*** Opening of PROVIDED RECORDS ***

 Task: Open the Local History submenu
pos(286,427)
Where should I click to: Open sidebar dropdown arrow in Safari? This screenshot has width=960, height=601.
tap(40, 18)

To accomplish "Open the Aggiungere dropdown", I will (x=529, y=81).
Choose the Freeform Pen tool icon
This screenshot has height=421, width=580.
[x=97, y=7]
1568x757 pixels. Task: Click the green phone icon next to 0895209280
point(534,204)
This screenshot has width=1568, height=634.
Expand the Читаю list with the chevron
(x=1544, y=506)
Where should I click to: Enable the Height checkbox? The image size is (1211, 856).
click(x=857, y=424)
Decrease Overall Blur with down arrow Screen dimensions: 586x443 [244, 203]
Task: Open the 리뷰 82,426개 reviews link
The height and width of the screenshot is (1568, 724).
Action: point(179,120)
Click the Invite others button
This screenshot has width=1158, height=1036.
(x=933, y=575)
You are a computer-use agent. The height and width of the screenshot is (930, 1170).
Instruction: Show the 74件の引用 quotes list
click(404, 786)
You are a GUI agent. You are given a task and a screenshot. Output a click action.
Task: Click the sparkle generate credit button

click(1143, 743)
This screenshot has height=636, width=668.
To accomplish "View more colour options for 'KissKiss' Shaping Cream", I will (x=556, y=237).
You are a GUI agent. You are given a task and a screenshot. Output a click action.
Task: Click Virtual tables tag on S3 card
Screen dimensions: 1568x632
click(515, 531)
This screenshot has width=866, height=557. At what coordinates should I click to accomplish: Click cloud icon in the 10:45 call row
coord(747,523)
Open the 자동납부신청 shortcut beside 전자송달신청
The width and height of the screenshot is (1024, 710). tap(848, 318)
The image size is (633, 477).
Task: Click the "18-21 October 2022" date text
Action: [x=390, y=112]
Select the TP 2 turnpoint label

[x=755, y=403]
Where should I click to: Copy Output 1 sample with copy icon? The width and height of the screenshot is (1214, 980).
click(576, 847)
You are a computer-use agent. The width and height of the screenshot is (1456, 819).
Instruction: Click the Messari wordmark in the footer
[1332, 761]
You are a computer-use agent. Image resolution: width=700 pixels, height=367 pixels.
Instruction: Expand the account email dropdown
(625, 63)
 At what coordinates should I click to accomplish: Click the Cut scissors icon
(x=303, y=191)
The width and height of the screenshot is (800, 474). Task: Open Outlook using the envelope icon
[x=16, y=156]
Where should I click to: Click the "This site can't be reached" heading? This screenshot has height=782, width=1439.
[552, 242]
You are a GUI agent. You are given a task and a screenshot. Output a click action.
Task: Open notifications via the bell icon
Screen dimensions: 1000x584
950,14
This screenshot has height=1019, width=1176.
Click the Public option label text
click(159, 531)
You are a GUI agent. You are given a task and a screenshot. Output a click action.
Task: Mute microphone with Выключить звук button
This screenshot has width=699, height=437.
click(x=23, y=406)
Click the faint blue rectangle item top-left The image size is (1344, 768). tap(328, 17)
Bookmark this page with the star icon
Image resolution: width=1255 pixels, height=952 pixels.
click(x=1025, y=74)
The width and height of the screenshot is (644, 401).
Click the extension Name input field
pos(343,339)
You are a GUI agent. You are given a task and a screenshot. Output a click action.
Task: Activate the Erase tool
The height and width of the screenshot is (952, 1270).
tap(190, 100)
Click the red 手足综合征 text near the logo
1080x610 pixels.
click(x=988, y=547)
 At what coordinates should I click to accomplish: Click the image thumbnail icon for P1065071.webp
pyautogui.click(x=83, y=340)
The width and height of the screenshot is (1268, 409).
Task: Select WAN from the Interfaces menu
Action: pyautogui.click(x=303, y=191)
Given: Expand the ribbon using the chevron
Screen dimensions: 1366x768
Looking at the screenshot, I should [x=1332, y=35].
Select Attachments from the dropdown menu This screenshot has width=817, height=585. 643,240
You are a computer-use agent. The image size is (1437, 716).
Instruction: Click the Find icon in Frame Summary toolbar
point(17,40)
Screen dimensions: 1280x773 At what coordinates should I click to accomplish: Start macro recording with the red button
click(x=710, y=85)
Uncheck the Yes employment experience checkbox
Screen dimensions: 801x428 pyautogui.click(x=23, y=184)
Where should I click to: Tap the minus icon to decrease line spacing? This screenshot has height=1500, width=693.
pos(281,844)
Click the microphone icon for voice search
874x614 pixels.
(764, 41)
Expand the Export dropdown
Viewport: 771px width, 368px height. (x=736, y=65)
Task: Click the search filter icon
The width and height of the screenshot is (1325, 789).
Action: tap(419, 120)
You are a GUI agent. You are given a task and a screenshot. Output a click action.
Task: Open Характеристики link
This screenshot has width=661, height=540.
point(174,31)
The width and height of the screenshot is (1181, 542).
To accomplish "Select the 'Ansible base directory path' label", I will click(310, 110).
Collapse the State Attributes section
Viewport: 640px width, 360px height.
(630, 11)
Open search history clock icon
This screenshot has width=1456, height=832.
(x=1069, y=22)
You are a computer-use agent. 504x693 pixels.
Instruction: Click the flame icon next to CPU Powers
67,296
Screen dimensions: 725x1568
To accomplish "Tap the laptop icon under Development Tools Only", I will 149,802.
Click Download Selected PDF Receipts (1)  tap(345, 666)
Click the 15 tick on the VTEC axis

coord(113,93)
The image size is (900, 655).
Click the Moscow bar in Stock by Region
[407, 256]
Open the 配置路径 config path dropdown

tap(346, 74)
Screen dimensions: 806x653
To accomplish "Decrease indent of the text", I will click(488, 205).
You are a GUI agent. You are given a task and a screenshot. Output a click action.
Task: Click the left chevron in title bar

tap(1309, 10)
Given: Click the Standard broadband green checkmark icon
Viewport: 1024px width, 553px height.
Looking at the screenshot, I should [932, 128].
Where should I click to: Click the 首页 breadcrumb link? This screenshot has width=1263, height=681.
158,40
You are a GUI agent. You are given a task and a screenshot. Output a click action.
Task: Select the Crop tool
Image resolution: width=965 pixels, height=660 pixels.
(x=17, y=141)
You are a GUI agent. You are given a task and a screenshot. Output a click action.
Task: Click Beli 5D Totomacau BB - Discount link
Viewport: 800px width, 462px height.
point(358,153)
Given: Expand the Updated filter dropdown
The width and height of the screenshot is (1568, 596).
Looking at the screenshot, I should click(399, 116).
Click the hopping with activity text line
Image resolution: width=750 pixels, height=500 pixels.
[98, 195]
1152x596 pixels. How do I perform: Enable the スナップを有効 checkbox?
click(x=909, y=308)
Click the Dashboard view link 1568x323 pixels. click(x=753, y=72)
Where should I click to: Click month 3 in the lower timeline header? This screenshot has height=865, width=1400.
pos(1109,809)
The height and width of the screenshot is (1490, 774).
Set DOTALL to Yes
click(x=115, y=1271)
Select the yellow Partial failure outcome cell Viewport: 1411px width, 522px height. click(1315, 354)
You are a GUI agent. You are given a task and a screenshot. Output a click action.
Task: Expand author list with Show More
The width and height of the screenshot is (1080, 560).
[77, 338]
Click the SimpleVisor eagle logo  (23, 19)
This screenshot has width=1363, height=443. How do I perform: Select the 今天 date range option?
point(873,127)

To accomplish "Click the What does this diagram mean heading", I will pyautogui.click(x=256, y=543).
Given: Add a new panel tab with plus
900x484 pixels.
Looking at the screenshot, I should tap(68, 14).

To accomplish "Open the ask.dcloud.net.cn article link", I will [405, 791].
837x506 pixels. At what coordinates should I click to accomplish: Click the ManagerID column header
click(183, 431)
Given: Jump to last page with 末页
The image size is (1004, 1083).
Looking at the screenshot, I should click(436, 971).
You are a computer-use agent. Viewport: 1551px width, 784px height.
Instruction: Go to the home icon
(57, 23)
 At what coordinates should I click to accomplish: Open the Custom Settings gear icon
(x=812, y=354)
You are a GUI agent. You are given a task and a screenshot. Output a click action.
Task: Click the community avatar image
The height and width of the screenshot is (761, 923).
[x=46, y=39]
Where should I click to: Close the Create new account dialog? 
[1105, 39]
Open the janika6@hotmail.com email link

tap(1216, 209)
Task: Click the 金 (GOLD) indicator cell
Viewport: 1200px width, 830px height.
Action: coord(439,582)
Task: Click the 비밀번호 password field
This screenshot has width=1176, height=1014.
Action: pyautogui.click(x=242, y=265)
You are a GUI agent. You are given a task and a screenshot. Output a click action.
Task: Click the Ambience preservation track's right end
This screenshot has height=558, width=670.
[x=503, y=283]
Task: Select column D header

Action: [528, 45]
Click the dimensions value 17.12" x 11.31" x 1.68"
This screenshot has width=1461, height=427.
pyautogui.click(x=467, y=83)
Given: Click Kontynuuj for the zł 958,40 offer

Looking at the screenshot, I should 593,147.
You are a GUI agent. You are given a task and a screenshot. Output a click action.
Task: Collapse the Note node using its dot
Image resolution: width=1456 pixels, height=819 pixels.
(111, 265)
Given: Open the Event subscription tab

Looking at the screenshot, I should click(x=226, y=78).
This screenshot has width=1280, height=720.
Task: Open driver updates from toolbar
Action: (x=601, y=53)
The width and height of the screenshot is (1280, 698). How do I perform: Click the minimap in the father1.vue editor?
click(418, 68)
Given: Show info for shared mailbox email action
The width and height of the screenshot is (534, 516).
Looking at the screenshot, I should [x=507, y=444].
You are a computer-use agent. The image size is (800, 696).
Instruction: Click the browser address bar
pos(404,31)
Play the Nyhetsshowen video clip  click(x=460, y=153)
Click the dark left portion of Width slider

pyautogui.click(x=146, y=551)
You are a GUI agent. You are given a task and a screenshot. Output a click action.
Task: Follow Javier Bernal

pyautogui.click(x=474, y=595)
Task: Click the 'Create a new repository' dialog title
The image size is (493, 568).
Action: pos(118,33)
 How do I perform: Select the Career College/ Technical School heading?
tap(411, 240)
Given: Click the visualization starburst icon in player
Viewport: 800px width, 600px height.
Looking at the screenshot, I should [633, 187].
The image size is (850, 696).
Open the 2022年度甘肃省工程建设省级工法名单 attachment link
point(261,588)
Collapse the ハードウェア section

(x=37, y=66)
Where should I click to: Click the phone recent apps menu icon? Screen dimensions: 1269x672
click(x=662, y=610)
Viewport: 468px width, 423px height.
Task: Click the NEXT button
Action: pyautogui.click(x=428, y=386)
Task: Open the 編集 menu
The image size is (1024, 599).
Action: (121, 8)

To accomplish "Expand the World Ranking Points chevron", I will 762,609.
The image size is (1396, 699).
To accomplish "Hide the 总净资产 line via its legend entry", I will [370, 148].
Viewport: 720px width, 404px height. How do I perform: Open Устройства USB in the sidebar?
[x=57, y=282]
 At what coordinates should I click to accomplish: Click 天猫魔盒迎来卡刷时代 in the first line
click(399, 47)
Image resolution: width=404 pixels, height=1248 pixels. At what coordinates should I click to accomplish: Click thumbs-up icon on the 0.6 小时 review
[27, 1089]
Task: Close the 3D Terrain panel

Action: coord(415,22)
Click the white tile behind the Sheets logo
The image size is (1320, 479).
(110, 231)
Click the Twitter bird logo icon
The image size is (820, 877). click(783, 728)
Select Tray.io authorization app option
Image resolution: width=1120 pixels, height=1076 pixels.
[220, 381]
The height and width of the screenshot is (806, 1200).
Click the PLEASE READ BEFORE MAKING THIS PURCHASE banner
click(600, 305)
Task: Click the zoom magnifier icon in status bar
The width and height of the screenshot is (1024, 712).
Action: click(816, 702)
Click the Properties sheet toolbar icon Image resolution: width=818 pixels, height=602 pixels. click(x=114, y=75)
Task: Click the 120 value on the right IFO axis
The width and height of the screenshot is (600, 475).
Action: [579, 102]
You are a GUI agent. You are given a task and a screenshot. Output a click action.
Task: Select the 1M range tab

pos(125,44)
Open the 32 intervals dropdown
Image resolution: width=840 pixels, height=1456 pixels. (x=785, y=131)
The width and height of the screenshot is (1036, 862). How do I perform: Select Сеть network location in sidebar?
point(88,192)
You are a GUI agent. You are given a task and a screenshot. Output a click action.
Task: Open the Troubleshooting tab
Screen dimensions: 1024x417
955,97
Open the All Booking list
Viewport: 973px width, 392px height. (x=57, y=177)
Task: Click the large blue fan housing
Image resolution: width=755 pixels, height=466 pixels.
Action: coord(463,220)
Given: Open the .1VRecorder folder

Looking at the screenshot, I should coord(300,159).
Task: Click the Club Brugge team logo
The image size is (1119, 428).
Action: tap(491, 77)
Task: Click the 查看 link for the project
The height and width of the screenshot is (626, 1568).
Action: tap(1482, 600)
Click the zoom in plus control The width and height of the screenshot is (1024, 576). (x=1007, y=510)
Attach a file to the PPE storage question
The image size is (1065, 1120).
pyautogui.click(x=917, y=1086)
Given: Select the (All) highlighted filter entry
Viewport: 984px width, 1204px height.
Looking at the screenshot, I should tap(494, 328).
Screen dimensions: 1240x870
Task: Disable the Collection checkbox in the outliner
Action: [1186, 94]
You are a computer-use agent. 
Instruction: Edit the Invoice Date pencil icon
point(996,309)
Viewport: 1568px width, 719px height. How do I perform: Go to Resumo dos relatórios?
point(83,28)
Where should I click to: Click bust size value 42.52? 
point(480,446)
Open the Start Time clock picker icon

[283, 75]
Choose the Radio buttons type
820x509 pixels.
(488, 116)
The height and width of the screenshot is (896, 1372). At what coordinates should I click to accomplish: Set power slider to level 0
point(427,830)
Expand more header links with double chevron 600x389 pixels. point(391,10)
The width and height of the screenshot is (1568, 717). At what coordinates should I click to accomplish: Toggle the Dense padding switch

*** Close of PROVIDED RECORDS ***

● DESCRIPTION OF THE TASK:
Lines holding the word "microphone" in the entries above are the ones to pull out. Copy them all.

● YOUR RESPONSE:
Task: Mute microphone with Выключить звук button
Click the microphone icon for voice search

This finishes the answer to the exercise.